[Collected data entries]

··········

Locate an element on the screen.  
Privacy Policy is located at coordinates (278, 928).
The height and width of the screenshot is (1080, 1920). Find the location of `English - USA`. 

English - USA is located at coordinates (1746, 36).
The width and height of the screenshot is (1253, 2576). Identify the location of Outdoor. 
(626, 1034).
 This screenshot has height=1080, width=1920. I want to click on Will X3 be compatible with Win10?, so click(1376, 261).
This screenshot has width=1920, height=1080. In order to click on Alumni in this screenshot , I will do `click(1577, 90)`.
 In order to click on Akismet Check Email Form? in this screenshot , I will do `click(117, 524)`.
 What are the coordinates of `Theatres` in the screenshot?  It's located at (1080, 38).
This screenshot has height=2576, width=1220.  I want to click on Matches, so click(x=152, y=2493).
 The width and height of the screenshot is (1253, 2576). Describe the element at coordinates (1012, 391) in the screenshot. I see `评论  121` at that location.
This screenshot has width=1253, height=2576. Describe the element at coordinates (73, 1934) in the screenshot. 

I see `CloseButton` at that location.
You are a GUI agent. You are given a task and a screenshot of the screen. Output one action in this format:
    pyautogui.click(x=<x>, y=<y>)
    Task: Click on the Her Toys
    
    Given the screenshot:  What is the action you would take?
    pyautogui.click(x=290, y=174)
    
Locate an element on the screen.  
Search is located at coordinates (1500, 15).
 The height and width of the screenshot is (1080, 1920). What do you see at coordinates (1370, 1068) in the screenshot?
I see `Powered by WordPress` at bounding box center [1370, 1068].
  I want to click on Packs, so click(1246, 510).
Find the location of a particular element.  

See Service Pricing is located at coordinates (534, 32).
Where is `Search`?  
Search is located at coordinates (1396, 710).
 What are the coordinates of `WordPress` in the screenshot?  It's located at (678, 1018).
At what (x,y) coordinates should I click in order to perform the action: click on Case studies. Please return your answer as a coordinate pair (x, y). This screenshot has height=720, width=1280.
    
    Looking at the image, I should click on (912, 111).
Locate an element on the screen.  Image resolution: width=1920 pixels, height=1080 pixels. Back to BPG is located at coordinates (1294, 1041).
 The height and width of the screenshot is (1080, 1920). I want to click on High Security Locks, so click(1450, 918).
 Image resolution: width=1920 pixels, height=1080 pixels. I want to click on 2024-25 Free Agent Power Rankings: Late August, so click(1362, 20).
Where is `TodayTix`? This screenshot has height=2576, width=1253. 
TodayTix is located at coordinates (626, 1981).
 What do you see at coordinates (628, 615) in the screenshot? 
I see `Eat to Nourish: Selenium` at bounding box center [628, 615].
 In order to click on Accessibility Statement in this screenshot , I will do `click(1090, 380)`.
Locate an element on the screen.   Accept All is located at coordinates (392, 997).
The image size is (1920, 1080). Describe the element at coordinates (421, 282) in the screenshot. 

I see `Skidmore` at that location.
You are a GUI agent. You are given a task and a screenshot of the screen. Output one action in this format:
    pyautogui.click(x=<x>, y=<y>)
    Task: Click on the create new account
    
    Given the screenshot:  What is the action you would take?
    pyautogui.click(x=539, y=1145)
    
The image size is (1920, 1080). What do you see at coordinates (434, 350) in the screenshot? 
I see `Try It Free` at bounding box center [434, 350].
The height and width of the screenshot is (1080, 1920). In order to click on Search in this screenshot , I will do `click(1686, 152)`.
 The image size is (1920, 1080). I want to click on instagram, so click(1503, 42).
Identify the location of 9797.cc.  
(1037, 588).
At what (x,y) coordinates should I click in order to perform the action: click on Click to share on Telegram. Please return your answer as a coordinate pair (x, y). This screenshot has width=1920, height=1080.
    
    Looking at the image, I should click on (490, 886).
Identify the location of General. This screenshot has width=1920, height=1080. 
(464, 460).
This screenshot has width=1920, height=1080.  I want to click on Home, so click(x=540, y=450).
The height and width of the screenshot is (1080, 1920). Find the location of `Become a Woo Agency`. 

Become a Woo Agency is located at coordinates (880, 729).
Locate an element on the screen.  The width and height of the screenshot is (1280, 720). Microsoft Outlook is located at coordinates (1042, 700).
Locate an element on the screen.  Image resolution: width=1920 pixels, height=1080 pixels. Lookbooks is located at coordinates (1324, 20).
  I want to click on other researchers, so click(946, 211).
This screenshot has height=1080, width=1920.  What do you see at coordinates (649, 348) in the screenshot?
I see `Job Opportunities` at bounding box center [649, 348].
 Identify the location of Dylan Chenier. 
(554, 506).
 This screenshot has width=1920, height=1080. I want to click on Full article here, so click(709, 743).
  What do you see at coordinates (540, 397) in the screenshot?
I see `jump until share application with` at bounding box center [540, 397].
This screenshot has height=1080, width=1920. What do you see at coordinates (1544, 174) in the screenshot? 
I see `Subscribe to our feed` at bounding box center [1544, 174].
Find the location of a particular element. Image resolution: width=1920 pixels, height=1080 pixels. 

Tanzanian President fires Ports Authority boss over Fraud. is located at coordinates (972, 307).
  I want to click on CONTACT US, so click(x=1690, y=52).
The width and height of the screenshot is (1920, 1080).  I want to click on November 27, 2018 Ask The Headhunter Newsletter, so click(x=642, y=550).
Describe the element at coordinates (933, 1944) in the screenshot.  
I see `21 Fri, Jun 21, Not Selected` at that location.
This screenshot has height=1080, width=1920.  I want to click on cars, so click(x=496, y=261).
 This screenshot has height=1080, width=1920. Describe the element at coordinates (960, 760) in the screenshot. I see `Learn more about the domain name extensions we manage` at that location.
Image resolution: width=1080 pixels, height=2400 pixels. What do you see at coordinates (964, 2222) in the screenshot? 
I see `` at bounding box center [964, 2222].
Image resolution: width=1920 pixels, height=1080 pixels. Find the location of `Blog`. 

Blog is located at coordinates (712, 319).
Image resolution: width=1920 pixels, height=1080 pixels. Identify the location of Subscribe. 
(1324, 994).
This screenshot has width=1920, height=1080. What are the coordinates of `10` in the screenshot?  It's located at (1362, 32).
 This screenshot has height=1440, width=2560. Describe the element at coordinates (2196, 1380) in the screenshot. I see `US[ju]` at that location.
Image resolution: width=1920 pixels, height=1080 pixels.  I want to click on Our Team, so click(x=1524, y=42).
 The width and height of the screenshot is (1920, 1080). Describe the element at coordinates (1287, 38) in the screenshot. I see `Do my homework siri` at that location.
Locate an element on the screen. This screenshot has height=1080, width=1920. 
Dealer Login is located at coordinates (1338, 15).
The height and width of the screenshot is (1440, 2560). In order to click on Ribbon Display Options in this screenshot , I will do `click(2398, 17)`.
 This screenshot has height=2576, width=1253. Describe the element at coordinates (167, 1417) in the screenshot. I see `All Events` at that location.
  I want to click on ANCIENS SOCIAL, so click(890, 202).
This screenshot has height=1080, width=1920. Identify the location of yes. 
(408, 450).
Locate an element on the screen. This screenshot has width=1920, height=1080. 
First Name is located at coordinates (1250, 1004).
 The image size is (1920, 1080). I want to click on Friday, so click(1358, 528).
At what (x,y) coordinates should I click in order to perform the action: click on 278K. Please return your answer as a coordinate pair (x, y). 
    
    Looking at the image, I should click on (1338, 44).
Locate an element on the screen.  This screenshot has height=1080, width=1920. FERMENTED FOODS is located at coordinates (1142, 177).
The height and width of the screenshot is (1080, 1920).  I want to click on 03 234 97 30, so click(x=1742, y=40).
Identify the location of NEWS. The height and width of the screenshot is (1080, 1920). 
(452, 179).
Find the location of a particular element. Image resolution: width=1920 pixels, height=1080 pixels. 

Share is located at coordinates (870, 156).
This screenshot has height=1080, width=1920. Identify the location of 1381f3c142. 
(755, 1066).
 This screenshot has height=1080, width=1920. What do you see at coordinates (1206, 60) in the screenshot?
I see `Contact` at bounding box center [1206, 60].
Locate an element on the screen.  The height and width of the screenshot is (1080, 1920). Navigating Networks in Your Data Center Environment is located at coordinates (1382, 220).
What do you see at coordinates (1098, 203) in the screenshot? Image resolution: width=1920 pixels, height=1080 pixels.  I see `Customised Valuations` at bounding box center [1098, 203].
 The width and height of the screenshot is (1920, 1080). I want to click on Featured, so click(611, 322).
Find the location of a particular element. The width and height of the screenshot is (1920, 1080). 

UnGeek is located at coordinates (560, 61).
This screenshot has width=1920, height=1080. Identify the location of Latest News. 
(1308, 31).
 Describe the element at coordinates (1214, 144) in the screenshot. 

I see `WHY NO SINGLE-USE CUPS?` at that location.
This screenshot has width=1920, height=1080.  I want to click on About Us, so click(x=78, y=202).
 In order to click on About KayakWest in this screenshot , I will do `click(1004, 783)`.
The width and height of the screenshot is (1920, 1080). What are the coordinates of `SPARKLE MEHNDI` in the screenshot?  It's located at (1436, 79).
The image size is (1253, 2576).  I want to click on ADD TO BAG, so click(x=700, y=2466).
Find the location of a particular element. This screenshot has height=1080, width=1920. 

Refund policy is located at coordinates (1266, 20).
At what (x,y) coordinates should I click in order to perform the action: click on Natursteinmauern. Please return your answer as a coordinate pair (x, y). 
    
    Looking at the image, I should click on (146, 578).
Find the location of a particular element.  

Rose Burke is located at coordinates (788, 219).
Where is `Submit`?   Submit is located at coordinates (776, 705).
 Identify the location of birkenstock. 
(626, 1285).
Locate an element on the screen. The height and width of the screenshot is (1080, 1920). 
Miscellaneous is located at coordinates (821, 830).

··········

**The exercise**: Please put the lines of the records from the one containing "location of yes." through the one containing "so click(x=1742, y=40).", both included, into a JSON list of strings with one string per line and blank lines skipped.

**Output for this exercise**:
[
  "This screenshot has height=1080, width=1920. Identify the location of yes. ",
  "(408, 450).",
  "Locate an element on the screen. This screenshot has width=1920, height=1080. ",
  "First Name is located at coordinates (1250, 1004).",
  " The image size is (1920, 1080). I want to click on Friday, so click(1358, 528).",
  "At what (x,y) coordinates should I click in order to perform the action: click on 278K. Please return your answer as a coordinate pair (x, y). ",
  "    Looking at the image, I should click on (1338, 44).",
  "Locate an element on the screen.  This screenshot has height=1080, width=1920. FERMENTED FOODS is located at coordinates (1142, 177).",
  "The height and width of the screenshot is (1080, 1920).  I want to click on 03 234 97 30, so click(x=1742, y=40)."
]